How Long is Too Long for an ICBC Claim to go to Trial?
As I’ve previously written, ICBC and other personal injury claims can take a long time prior to settlement or trial. This is particularly true in cases involving serious injuries where the long term prognosis remains unknown for a number of years. As I explained in this video, it is difficult to value a claim until the prognosis is known and it could be risky to settle a claim before this.
Appreciating that injury claims can take a long time, how long is too long? Reasons for judgement were released this week by the BC Supreme Court, New Westminster Registry, addressing this issue.
In this week’s case (Hullenaar v. Wells) the Plaintiff was allegedly injured in an assault in 1997. He claimed two cars being driven by the defendants boxed him in and then one of the defendants “struck him in the face with a stick causing damage” which led to a serious eye injury.
The Plaintiff sued the alleged assailants and ICBC within the time set out in the Limitation Act. The personal injury lawsuit dragged on for years. ICBC grew tired of the matter and brought a court application to dismiss the claim for want of prosecution. Master Caldwell granted the application and dismissed the lawsuit. In doing so the Court provided the following comments:
 Once inordinate and inexcusable delay is found, a rebuttable presumption of prejudice to the defendants arises; see Tundra Helicopters. None of the evidence presented to me rebutted that presumption.
 There is some evidence that the plaintiff and the defendant Flynn were examined for discovery in 2002 and 2003 respectively; minimal if any examination of the defendant Wells has occurred. None of the transcripts of the discovery were produced.
 This is a case which will depend largely on the evidence of the parties who were present at the time of the event. The evidence at trial will be the13 – 15 year old recollection evidence of witnesses who had spent a significant part of the evening drinking alcohol at private parties and commercial bars.
 In my view the delay of 13 years, which will be almost 15 years by the time of trial, has prejudiced and will continue to prejudice the defendants in their ability to present a full and proper defence.
 This is an unfortunate case. The plaintiff appears to have suffered significant injury.
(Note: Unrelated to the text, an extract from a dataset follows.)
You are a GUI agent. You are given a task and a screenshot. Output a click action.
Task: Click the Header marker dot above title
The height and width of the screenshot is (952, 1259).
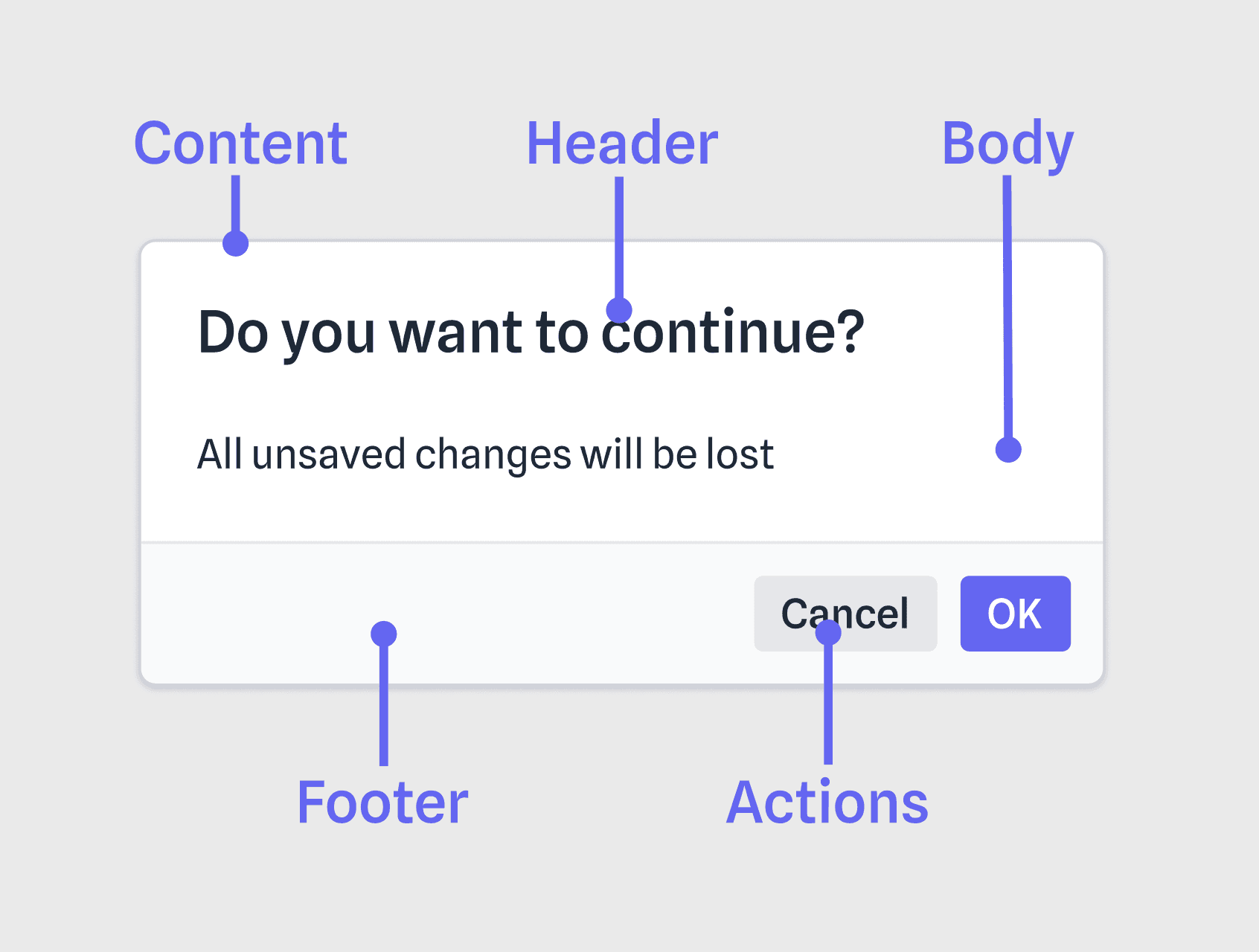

It is hard to imagine why the matter was not moved forward with anything approaching reasonable speed, however the plaintiff alone is responsible for the delay. Based upon the evidence presented, the interests of justice do not mitigate in favour of allowing the plaintiff to continue his action, rather they favour the dismissal sought by the defendant/third party.
 The action is dismissed for want of prosecution. The applicant ICBC is entitled to its costs of this application as sought; no other party sought or is entitled to its costs.
While patience is important in the settlement of personal injury claims this case demonstrates that even with very serious injuries there is such as thing as “too long”.